Saturday, February 5, 2011

The O'Sullivan March

March into Oblivion by Michael J. Carroll

Not many people are aware of this particular event in Irish history, unless of course you are Irish. I first became aware of this particular event when I came upon a novel by Morgan Llywelyn, entitled "The Last Prince of Ireland". The last prince refers to Donal Cam O'Sullivan.
(So you can understand what enticed me to read this novel about ten years ago).

Our recent trip to Ireland last summer and a stop in Kinsale, County Cork, resurrected this story for me. The story of The O'Sullivan's last march is directly tied to the Battle of Kinsale. Donal Cam brought his forces from the west coast area of Bantry Bay down to the southern coast at Kinsale to join with the northern clans who marched the length of Ireland to join up with the Spanish troops, pinned down at Kinsale by the English. The Irish clans saw this as a perfect opportunity to join their forces with the Spanish in an effort to defeat the English.

The history of Ireland has its share of tragedies, but none is more poignant, or more decisive, than the battle of Kinsale. It was at Kinsale that the Gaelic nobility was resolutely crushed by the English invaders. This defeat led to nearly four hundred years of English domination.
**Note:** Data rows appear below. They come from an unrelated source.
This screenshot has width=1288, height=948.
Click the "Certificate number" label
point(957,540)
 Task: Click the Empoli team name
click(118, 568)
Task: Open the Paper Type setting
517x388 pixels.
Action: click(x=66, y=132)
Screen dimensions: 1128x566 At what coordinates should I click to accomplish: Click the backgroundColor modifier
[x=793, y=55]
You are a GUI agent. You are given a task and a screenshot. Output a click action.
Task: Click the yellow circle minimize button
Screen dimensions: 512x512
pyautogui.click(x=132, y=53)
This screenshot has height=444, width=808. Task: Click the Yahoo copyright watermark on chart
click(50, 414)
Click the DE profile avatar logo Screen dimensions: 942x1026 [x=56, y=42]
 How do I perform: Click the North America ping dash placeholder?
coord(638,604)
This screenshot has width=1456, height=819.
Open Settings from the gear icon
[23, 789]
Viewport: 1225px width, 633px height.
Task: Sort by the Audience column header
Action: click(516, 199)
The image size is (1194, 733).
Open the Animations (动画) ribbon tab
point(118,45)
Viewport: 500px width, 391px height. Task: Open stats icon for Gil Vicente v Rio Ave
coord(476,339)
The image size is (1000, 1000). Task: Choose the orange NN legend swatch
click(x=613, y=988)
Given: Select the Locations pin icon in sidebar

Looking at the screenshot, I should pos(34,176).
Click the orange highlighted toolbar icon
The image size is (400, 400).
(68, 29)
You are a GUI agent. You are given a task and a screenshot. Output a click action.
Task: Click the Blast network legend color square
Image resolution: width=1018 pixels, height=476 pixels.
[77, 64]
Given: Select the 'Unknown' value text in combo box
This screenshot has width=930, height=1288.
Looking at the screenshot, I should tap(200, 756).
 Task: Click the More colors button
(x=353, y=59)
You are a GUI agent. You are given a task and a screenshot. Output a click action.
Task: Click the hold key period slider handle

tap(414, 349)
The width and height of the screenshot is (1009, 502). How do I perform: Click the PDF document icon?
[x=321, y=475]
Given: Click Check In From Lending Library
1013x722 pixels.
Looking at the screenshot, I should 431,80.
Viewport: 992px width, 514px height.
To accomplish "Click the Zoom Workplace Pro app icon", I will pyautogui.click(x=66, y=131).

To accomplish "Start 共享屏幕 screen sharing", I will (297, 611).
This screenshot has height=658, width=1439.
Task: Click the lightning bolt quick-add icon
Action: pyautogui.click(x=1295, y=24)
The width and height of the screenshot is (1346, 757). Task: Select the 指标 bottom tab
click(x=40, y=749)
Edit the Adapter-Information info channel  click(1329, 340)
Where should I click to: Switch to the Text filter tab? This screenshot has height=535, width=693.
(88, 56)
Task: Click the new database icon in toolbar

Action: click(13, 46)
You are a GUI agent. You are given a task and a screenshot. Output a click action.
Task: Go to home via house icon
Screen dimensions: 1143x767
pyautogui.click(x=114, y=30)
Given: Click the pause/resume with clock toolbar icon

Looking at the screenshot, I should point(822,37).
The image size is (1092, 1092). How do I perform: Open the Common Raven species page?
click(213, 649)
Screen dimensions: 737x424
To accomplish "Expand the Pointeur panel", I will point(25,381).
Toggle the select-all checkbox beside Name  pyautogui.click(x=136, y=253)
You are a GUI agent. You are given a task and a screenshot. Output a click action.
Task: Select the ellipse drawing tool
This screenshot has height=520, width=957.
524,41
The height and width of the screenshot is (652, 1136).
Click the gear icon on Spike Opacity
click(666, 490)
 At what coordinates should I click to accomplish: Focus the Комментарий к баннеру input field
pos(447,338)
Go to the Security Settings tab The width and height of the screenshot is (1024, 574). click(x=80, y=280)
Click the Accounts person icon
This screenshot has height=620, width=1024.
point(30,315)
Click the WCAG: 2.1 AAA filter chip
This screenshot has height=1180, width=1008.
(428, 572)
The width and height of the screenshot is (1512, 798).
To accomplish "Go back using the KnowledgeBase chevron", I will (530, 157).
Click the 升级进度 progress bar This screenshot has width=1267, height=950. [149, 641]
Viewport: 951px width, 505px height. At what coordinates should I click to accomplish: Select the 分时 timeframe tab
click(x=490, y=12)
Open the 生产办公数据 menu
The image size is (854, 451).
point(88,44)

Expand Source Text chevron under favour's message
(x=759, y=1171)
Donal Cam, determined after the battle not to surrender his homeland, flees with his clan to the Ulster Province in the north of Ireland to join forces with the clans of Red Hugh O'Neill and Hugh O'Donnell, with whom he fought beside at Kinsale. This is a considerably shorter novel than Llywelyn's "Last Prince of Ireland", but equally and as meticulously based on documented historical data.